ケイリンが机の上に資料を広げる。それはユウキの診断の結果が書かれたものであり、シーラとアオイはそれぞれの資料を手に取って見た。
「……結論から言えば“離人症”のような症状と言える。私の専門は外科の方だから心の方はあまり詳しくないんだが、彼の現状はあまりよろしくないようだ」
アオイはユウキの暴走を目撃し、かつ直接その状態のユウキと相対していたこともあり、ユウキの入院中に同時にケイリンに検査を依頼していたのだった。そしてケイリンも怪我を治しながらユウキの検査を別の先生に依頼し、その結果が今日出ていたのだった。
「離人症って……?」
アオイは聞いたことのない症名にピンとこずケイリンに尋ねる。ケイリンはどう言葉にすべきか少し悩んだ後に答えた。

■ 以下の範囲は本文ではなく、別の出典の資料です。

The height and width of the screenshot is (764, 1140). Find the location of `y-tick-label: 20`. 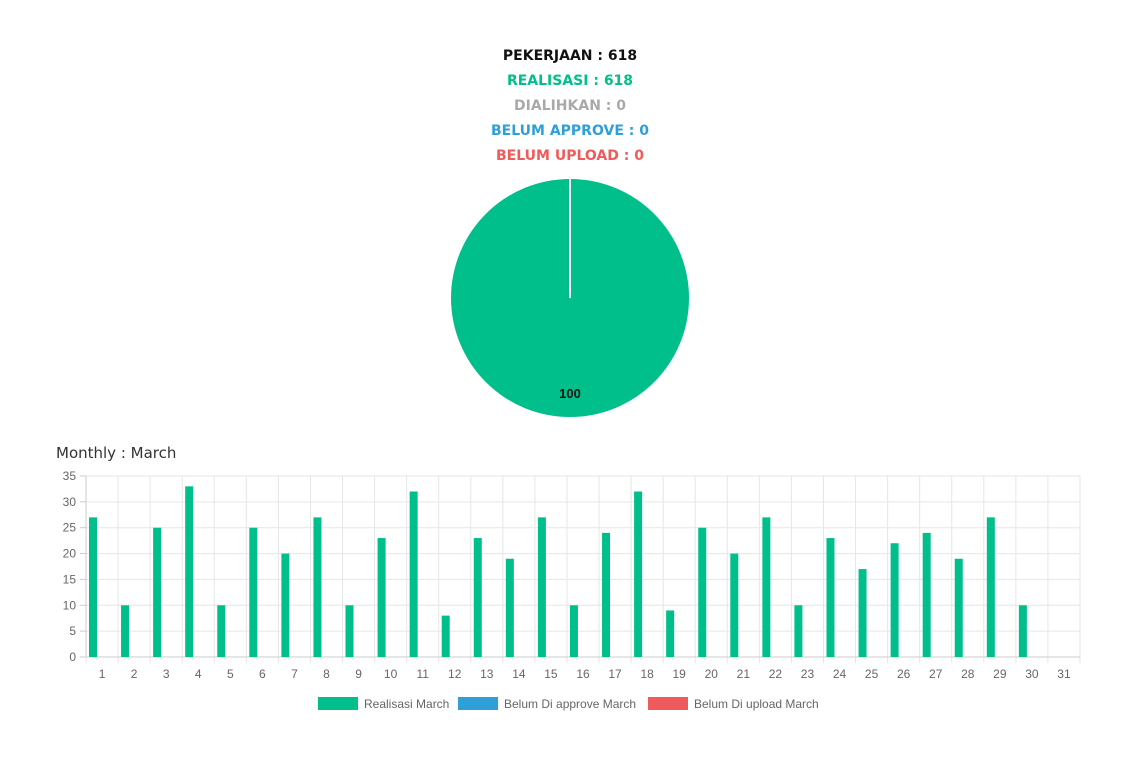

y-tick-label: 20 is located at coordinates (70, 554).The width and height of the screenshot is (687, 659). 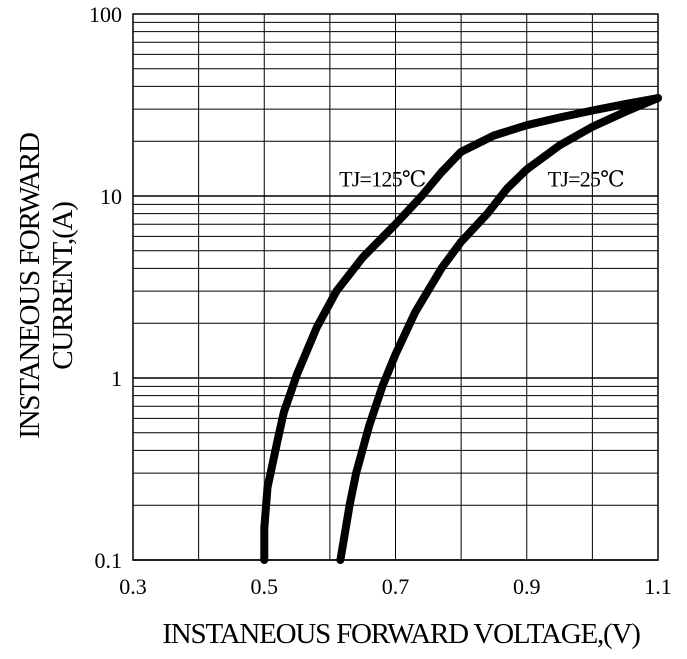 I want to click on x-tick-label: 0.3, so click(x=133, y=586).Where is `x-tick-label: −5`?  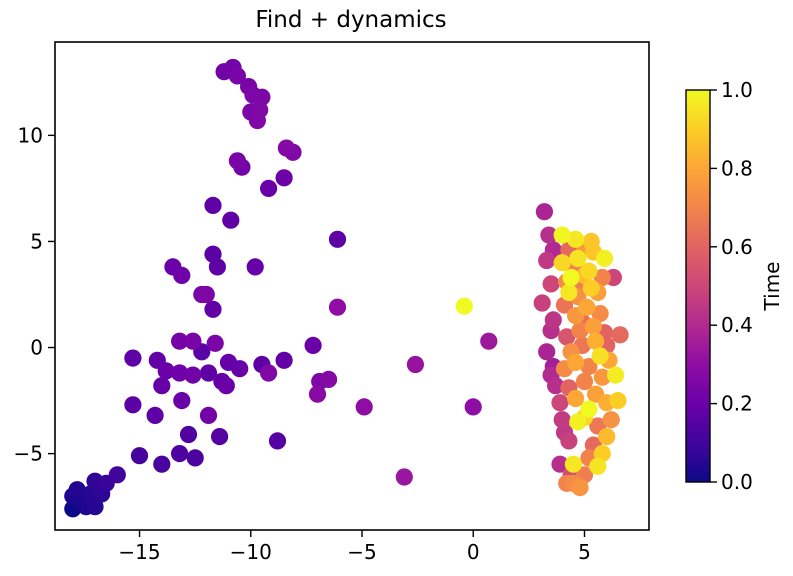 x-tick-label: −5 is located at coordinates (362, 552).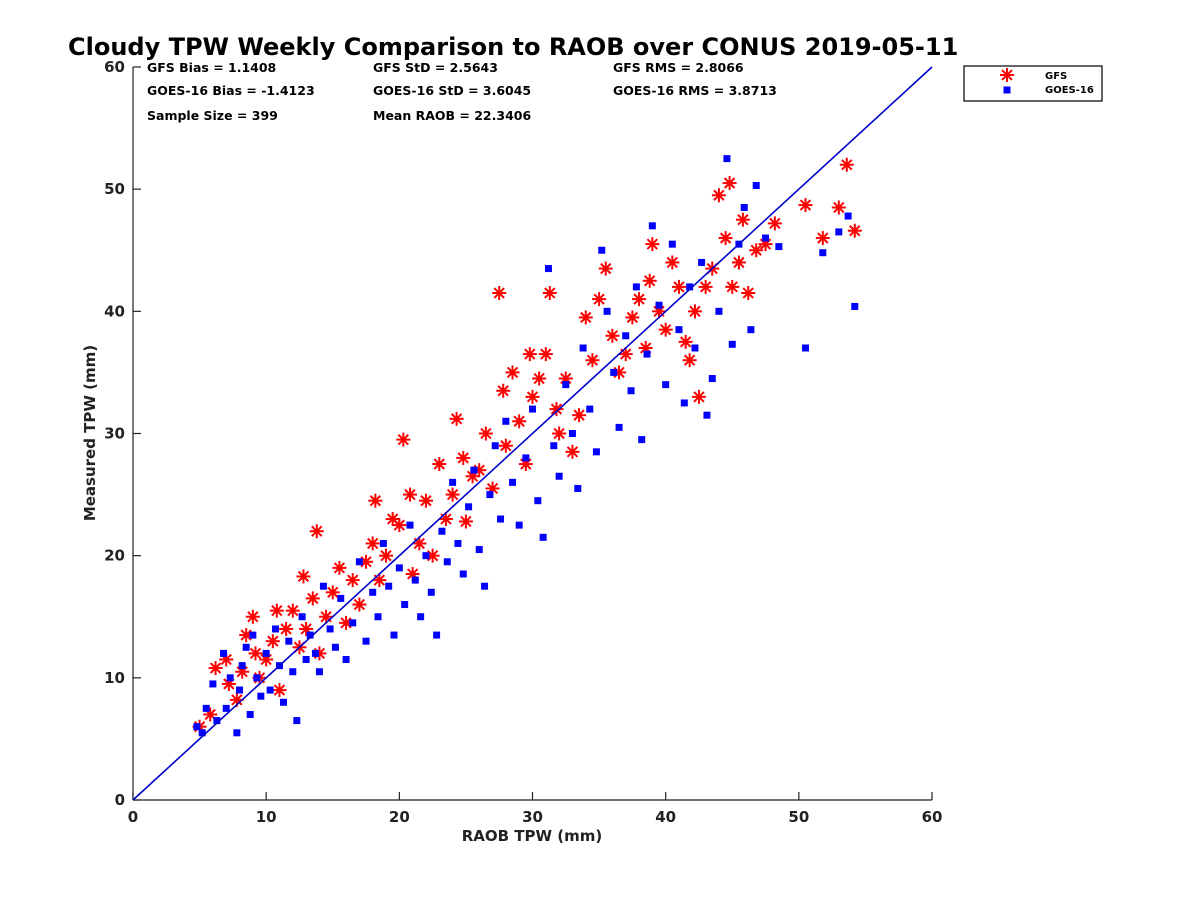 Image resolution: width=1200 pixels, height=900 pixels. What do you see at coordinates (114, 311) in the screenshot?
I see `y-tick-label: 40` at bounding box center [114, 311].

「う~ん……。まあ一言で言うなら自分が自分じゃないという感覚がずっと続いてしまうってものでね。現実感の喪失、それに伴う無感情の連続、無軌道な行動が特徴なんだ。……あの戦いで彼はあれほどの重傷にも関わらずラルダイン様を倒し、アオイ君に襲い掛かった。これも自分が怪我していることを無視している……そしてアオイ君に危害を加えていることに気づいていない。そう言えるだろう」
アオイは横にいるシーラと顔を合わせる。アオイにはユウキの症状に心当たりがあった。この世界はあまりに現実感がなさすぎる。文化レベルも日本とは遥かに違く、言ってしまえば“ゲームのようなファンタジーの世界”そのものだった。
アオイは瞬間移動の特殊能力はあれど、ユウキのような圧倒的な力を持っていないため、その意味ではまだ地に足がついていた。
「確か彼は戦闘の記憶を失ってるんだろう? ならそのままにしてあげた方がいい。これは思い出しちゃいけない記憶だ」
「なぜ?」
アオイがケイリンに尋ねるとシーラが横から答えた。
「……多分“必殺技”としてハイリスクすぎるから。それでもって発動条件が緩すぎる。いくら使っちゃいけないものだって認識してても、簡単に使えるなら使っちゃうもんですし」
「次があっても……というか絶対に次は使わせちゃいけない。だったら発動方法まで含め忘れてもらった方がありがたいってこと。わかった?」
ケイリンからの忠告にアオイは頷いて答えた。
「はい……。わかりました」
「うん。それで……」
「すみませーん」
ケイリンの話を遮るように部屋の外から声が聞こえ、次いでドアがノックされる。
「ああ、いいぞ入ってくれ」
ケイリンが予定していたかのように来客に対応したのを見て、アオイは不思議そうに尋ねた。
「誰か呼んでたんですか?」
アオイの質問にケイリンが答える。
「私。ユウキ君の治療に役立つ人を呼んでたの」
ドアが開かれると、黒髪の女性が一人入ってくる。アオイはどこか見覚えのあるその女性をまじまじと眺め、その視線に入ってきた女性も気が付いたのかアオイを見る。そして入ってきた女性の方から声をあげてアオイに詰め寄った。
「あー! アオイじゃない! なんでここにいるの!?」
その声を聞いて、アオイもようやく誰だったのかに気が付いた。